#### [Instructions to follow]
Output all of the entries below precisely as written.
----------------------------------------
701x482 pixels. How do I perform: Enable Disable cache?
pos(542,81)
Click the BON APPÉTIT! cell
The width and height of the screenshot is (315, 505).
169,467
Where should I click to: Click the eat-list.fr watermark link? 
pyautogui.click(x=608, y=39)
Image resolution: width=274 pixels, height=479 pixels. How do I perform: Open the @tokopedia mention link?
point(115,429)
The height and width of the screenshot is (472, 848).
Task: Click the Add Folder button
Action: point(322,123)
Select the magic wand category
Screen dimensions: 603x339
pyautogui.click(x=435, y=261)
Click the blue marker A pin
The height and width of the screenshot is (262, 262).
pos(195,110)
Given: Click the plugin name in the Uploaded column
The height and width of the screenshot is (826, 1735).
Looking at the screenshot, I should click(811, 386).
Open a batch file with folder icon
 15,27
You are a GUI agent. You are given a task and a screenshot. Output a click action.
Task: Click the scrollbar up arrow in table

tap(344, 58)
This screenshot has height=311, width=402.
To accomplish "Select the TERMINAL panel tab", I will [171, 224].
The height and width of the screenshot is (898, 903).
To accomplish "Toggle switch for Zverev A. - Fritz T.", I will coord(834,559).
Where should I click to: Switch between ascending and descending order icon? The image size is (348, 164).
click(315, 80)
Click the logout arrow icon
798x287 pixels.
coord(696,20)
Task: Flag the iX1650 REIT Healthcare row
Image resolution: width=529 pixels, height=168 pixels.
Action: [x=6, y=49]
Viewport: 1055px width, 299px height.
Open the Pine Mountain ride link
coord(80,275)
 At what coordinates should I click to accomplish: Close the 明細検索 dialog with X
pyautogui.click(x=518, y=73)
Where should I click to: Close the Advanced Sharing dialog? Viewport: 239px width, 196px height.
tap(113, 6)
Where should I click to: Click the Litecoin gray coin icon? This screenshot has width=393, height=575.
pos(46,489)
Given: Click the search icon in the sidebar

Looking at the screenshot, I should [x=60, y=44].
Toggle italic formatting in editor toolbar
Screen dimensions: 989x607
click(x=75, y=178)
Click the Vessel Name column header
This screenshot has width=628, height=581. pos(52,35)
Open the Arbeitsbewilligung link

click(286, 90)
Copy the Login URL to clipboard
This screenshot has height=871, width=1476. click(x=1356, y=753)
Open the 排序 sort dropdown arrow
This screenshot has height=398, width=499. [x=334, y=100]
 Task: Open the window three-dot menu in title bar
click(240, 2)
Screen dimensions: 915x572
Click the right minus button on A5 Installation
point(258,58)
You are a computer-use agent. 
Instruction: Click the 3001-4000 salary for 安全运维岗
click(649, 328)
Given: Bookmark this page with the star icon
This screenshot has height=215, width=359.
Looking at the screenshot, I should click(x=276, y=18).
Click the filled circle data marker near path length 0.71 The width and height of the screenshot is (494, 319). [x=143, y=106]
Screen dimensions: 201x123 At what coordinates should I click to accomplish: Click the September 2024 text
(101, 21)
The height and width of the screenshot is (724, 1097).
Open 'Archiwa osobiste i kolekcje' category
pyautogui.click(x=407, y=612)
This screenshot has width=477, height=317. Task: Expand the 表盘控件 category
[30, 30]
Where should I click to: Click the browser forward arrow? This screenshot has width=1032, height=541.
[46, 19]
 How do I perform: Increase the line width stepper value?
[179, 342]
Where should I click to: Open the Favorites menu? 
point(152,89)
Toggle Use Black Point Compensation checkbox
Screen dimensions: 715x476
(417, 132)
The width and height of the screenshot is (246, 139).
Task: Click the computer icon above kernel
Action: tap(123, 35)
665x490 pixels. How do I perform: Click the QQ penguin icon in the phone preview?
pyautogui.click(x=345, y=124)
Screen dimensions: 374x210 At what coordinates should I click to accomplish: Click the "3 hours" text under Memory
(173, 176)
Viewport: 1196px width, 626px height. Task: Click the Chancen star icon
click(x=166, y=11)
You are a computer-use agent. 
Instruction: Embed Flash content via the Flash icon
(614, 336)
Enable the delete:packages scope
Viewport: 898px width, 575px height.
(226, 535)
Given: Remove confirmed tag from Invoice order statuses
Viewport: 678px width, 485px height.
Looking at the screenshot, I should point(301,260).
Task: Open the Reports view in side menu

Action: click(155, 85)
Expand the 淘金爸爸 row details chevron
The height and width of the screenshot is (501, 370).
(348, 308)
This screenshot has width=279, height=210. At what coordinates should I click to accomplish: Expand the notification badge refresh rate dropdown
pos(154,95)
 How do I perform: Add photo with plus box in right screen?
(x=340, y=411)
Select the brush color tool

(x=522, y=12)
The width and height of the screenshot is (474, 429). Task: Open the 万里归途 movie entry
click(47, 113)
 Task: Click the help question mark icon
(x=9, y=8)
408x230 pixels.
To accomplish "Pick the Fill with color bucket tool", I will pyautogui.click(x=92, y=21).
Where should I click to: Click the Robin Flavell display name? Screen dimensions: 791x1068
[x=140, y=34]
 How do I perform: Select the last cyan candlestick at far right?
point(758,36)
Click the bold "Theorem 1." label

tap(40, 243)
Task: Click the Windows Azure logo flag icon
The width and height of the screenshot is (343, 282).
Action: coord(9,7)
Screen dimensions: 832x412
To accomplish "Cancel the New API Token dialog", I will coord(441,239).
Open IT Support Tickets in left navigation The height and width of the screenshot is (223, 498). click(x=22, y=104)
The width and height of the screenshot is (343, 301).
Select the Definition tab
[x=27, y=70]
----------------------------------------
#### [Response]
701x482 pixels. How do I perform: Enable Disable cache?
pos(542,81)
Click the BON APPÉTIT! cell
The width and height of the screenshot is (315, 505).
169,467
Where should I click to: Click the eat-list.fr watermark link? 
pyautogui.click(x=608, y=39)
Image resolution: width=274 pixels, height=479 pixels. How do I perform: Open the @tokopedia mention link?
point(115,429)
The height and width of the screenshot is (472, 848).
Task: Click the Add Folder button
Action: point(322,123)
Select the magic wand category
Screen dimensions: 603x339
pyautogui.click(x=435, y=261)
Click the blue marker A pin
The height and width of the screenshot is (262, 262).
pos(195,110)
Given: Click the plugin name in the Uploaded column
The height and width of the screenshot is (826, 1735).
Looking at the screenshot, I should click(811, 386).
Open a batch file with folder icon
 15,27
You are a GUI agent. You are given a task and a screenshot. Output a click action.
Task: Click the scrollbar up arrow in table

tap(344, 58)
This screenshot has height=311, width=402.
To accomplish "Select the TERMINAL panel tab", I will [171, 224].
The height and width of the screenshot is (898, 903).
To accomplish "Toggle switch for Zverev A. - Fritz T.", I will coord(834,559).
Where should I click to: Switch between ascending and descending order icon? The image size is (348, 164).
click(315, 80)
Click the logout arrow icon
798x287 pixels.
coord(696,20)
Task: Flag the iX1650 REIT Healthcare row
Image resolution: width=529 pixels, height=168 pixels.
Action: [x=6, y=49]
Viewport: 1055px width, 299px height.
Open the Pine Mountain ride link
coord(80,275)
 At what coordinates should I click to accomplish: Close the 明細検索 dialog with X
pyautogui.click(x=518, y=73)
Where should I click to: Close the Advanced Sharing dialog? Viewport: 239px width, 196px height.
tap(113, 6)
Where should I click to: Click the Litecoin gray coin icon? This screenshot has width=393, height=575.
pos(46,489)
Given: Click the search icon in the sidebar

Looking at the screenshot, I should [x=60, y=44].
Toggle italic formatting in editor toolbar
Screen dimensions: 989x607
click(x=75, y=178)
Click the Vessel Name column header
This screenshot has width=628, height=581. pos(52,35)
Open the Arbeitsbewilligung link

click(286, 90)
Copy the Login URL to clipboard
This screenshot has height=871, width=1476. click(x=1356, y=753)
Open the 排序 sort dropdown arrow
This screenshot has height=398, width=499. [x=334, y=100]
 Task: Open the window three-dot menu in title bar
click(240, 2)
Screen dimensions: 915x572
Click the right minus button on A5 Installation
point(258,58)
You are a computer-use agent. 
Instruction: Click the 3001-4000 salary for 安全运维岗
click(649, 328)
Given: Bookmark this page with the star icon
This screenshot has height=215, width=359.
Looking at the screenshot, I should click(x=276, y=18).
Click the filled circle data marker near path length 0.71 The width and height of the screenshot is (494, 319). [x=143, y=106]
Screen dimensions: 201x123 At what coordinates should I click to accomplish: Click the September 2024 text
(101, 21)
The height and width of the screenshot is (724, 1097).
Open 'Archiwa osobiste i kolekcje' category
pyautogui.click(x=407, y=612)
This screenshot has width=477, height=317. Task: Expand the 表盘控件 category
[30, 30]
Where should I click to: Click the browser forward arrow? This screenshot has width=1032, height=541.
[46, 19]
 How do I perform: Increase the line width stepper value?
[179, 342]
Where should I click to: Open the Favorites menu? 
point(152,89)
Toggle Use Black Point Compensation checkbox
Screen dimensions: 715x476
(417, 132)
The width and height of the screenshot is (246, 139).
Task: Click the computer icon above kernel
Action: tap(123, 35)
665x490 pixels. How do I perform: Click the QQ penguin icon in the phone preview?
pyautogui.click(x=345, y=124)
Screen dimensions: 374x210 At what coordinates should I click to accomplish: Click the "3 hours" text under Memory
(173, 176)
Viewport: 1196px width, 626px height. Task: Click the Chancen star icon
click(x=166, y=11)
You are a computer-use agent. 
Instruction: Embed Flash content via the Flash icon
(614, 336)
Enable the delete:packages scope
Viewport: 898px width, 575px height.
(226, 535)
Given: Remove confirmed tag from Invoice order statuses
Viewport: 678px width, 485px height.
Looking at the screenshot, I should point(301,260).
Task: Open the Reports view in side menu

Action: click(155, 85)
Expand the 淘金爸爸 row details chevron
The height and width of the screenshot is (501, 370).
(348, 308)
This screenshot has width=279, height=210. At what coordinates should I click to accomplish: Expand the notification badge refresh rate dropdown
pos(154,95)
 How do I perform: Add photo with plus box in right screen?
(x=340, y=411)
Select the brush color tool

(x=522, y=12)
The width and height of the screenshot is (474, 429). Task: Open the 万里归途 movie entry
click(47, 113)
 Task: Click the help question mark icon
(x=9, y=8)
408x230 pixels.
To accomplish "Pick the Fill with color bucket tool", I will pyautogui.click(x=92, y=21).
Where should I click to: Click the Robin Flavell display name? Screen dimensions: 791x1068
[x=140, y=34]
 How do I perform: Select the last cyan candlestick at far right?
point(758,36)
Click the bold "Theorem 1." label

tap(40, 243)
Task: Click the Windows Azure logo flag icon
The width and height of the screenshot is (343, 282).
Action: coord(9,7)
Screen dimensions: 832x412
To accomplish "Cancel the New API Token dialog", I will coord(441,239).
Open IT Support Tickets in left navigation The height and width of the screenshot is (223, 498). click(x=22, y=104)
The width and height of the screenshot is (343, 301).
Select the Definition tab
[x=27, y=70]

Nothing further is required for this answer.